## PROMPT
For this exercise, set down all the records exactly as given.
____ GIVEN DATA
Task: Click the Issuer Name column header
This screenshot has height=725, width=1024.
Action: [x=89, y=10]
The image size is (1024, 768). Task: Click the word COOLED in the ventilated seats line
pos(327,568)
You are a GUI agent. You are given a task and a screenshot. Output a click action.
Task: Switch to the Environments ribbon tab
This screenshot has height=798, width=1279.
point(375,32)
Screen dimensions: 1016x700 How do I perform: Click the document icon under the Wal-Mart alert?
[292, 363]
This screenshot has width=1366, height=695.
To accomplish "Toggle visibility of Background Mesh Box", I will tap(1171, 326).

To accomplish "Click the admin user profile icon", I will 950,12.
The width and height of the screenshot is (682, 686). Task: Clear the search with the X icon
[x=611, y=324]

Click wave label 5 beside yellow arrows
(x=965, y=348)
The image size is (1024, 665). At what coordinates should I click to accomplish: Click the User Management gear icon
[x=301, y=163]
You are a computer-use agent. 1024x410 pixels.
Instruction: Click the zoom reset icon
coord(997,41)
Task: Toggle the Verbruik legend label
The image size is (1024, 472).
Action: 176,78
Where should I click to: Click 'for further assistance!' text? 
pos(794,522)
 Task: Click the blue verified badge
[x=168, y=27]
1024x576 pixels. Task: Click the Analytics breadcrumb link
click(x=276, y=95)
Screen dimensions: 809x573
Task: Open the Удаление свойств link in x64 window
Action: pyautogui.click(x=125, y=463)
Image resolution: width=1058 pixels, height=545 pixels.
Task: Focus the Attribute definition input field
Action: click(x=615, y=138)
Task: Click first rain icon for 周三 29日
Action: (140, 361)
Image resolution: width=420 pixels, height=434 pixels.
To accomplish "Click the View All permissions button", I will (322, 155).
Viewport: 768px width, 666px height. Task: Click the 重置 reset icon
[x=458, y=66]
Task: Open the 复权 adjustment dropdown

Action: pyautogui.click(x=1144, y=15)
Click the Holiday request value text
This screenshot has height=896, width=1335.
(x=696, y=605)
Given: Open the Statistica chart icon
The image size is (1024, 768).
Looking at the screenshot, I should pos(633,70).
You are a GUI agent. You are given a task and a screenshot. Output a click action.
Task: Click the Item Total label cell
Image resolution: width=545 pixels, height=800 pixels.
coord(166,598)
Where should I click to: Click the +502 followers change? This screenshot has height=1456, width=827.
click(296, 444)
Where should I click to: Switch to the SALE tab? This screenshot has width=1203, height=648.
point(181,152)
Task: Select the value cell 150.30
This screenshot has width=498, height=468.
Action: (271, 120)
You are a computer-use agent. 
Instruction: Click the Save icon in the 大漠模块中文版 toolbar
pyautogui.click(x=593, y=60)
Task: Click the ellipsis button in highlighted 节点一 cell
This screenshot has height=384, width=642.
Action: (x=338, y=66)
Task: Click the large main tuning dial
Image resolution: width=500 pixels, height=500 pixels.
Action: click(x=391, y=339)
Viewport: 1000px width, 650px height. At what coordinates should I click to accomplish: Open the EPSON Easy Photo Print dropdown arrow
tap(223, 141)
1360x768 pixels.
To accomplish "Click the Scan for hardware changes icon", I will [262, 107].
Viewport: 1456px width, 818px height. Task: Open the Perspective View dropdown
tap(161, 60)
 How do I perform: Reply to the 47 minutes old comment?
________
## REPLY TO THE TASK
Task: Click the Issuer Name column header
This screenshot has height=725, width=1024.
Action: [x=89, y=10]
The image size is (1024, 768). Task: Click the word COOLED in the ventilated seats line
pos(327,568)
You are a GUI agent. You are given a task and a screenshot. Output a click action.
Task: Switch to the Environments ribbon tab
This screenshot has height=798, width=1279.
point(375,32)
Screen dimensions: 1016x700 How do I perform: Click the document icon under the Wal-Mart alert?
[292, 363]
This screenshot has width=1366, height=695.
To accomplish "Toggle visibility of Background Mesh Box", I will tap(1171, 326).

To accomplish "Click the admin user profile icon", I will 950,12.
The width and height of the screenshot is (682, 686). Task: Clear the search with the X icon
[x=611, y=324]

Click wave label 5 beside yellow arrows
(x=965, y=348)
The image size is (1024, 665). At what coordinates should I click to accomplish: Click the User Management gear icon
[x=301, y=163]
You are a computer-use agent. 1024x410 pixels.
Instruction: Click the zoom reset icon
coord(997,41)
Task: Toggle the Verbruik legend label
The image size is (1024, 472).
Action: 176,78
Where should I click to: Click 'for further assistance!' text? 
pos(794,522)
 Task: Click the blue verified badge
[x=168, y=27]
1024x576 pixels. Task: Click the Analytics breadcrumb link
click(x=276, y=95)
Screen dimensions: 809x573
Task: Open the Удаление свойств link in x64 window
Action: pyautogui.click(x=125, y=463)
Image resolution: width=1058 pixels, height=545 pixels.
Task: Focus the Attribute definition input field
Action: click(x=615, y=138)
Task: Click first rain icon for 周三 29日
Action: (140, 361)
Image resolution: width=420 pixels, height=434 pixels.
To accomplish "Click the View All permissions button", I will (322, 155).
Viewport: 768px width, 666px height. Task: Click the 重置 reset icon
[x=458, y=66]
Task: Open the 复权 adjustment dropdown

Action: pyautogui.click(x=1144, y=15)
Click the Holiday request value text
This screenshot has height=896, width=1335.
(x=696, y=605)
Given: Open the Statistica chart icon
The image size is (1024, 768).
Looking at the screenshot, I should pos(633,70).
You are a GUI agent. You are given a task and a screenshot. Output a click action.
Task: Click the Item Total label cell
Image resolution: width=545 pixels, height=800 pixels.
coord(166,598)
Where should I click to: Click the +502 followers change? This screenshot has height=1456, width=827.
click(296, 444)
Where should I click to: Switch to the SALE tab? This screenshot has width=1203, height=648.
point(181,152)
Task: Select the value cell 150.30
This screenshot has width=498, height=468.
Action: (271, 120)
You are a computer-use agent. 
Instruction: Click the Save icon in the 大漠模块中文版 toolbar
pyautogui.click(x=593, y=60)
Task: Click the ellipsis button in highlighted 节点一 cell
This screenshot has height=384, width=642.
Action: (x=338, y=66)
Task: Click the large main tuning dial
Image resolution: width=500 pixels, height=500 pixels.
Action: click(x=391, y=339)
Viewport: 1000px width, 650px height. At what coordinates should I click to accomplish: Open the EPSON Easy Photo Print dropdown arrow
tap(223, 141)
1360x768 pixels.
To accomplish "Click the Scan for hardware changes icon", I will [262, 107].
Viewport: 1456px width, 818px height. Task: Open the Perspective View dropdown
tap(161, 60)
 How do I perform: Reply to the 47 minutes old comment?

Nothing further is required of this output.